The title of the book comes from Pslam 88, where verse 18 in her translation reads –
My friend and my neighbor have put away from me,
and darkness is my only companion.
She says she is using NRSV, but nothing I found online matched (I’ve linked the NIV). It must be an older translation, I do not know if it is closer to the original Hebrew or not, but her translation certainly captures the feeling of depression and despair that one feels while struggling with mental illness.
My Thoughts
I wanted to like this book more than I did. I appreciate and have immense respect for her honesty and candor in this book. I was blown away by her personal story. The book is fairly educational, she goes into different medications (as in the levels and types from a pharmacology standpoint), and discuses her experience with Electroconvulsive Therapy, which you might know as ‘shock’ therapy.
Where the book falls short is anything outside of her. It doesn’t appear she has counseled people with mental illness, and as mentioned above, the outside response is only seven pages. I was somewhat annoyed by one of her chapters regarding faith centered around her ordination and her IQ test, that while her score was well above average, she felt didn’t reflect her due to her struggles with depression. I think this partly comes from the Mainline denomination and their clergy’s obsession with where they were educated. She tells us multi times throughout the book that she attended Yale. I support the requirement that pastors be seminary educated, and I think Evangelicals have gone too far with the, ‘we don’t need no education’ stance, but Mainliners have a tendency to view pastoral education too academically, and her book suffers from this.
Greene-McCreight gives us many great quotes from philosophers and Christian’s from the past, but there is very little in the way of pastoral counseling or response to mental illness from those not suffering. I find the especially odd coming from the Mainline, that doesn’t suffer the same strength of rejection to counseling and psychotherapy that Evangelicals do.
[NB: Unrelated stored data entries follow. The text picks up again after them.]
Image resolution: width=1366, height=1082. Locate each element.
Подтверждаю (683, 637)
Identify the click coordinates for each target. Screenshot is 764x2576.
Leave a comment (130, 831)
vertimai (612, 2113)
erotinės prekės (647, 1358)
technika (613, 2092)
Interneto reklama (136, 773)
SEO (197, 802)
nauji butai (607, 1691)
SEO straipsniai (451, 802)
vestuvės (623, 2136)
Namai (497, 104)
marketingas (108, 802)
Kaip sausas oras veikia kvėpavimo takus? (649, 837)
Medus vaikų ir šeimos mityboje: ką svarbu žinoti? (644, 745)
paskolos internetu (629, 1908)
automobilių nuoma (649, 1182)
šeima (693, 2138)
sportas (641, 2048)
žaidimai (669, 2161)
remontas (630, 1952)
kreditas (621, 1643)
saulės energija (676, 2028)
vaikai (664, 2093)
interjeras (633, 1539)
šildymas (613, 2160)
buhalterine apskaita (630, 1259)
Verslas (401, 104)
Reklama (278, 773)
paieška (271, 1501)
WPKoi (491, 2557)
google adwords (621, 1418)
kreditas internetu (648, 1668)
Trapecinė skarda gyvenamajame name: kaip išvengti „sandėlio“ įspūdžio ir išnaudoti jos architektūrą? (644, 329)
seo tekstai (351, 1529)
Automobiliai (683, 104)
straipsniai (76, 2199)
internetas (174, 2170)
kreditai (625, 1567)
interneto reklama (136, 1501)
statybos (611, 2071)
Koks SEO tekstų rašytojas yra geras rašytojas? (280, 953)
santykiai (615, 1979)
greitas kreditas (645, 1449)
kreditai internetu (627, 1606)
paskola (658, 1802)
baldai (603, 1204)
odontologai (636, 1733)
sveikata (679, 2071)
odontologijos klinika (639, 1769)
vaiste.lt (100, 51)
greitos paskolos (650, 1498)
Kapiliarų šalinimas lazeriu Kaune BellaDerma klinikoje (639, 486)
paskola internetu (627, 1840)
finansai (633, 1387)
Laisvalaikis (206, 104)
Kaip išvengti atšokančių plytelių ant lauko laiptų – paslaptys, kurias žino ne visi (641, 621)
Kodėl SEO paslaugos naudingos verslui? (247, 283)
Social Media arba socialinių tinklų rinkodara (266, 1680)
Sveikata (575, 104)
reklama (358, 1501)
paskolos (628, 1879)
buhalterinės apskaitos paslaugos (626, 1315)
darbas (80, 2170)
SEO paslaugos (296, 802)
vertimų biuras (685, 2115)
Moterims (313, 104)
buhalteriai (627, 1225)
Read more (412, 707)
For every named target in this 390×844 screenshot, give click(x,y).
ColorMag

One final note to any Evangelical considering reading this book, don’t be turned away because the author is a ‘liberal Christian’, for the most part she holds to a very conservative view of Scriptures. Maybe not seeing outside of her liberal, academic viewpoint, she opens the book defending her use of the Trinitarian view of ‘Father, Son..’, over and against the feminist view that calls for inclusive language for God. For Evangelicals whom haven’t read much outside of their own viewpoint, this can seem strange. For anyone wanting to pass on this book because you don’t believe in female ordination, relax. This book is about her deep struggle with mental illness and anyone who is interested in what the looks like, who hasn’t experienced themselves, I’m not sure you’ll find a more open and honest book. The book falls flat in a few ways, but if you looking for something to learn from a personal story of mental illness, this book is for you.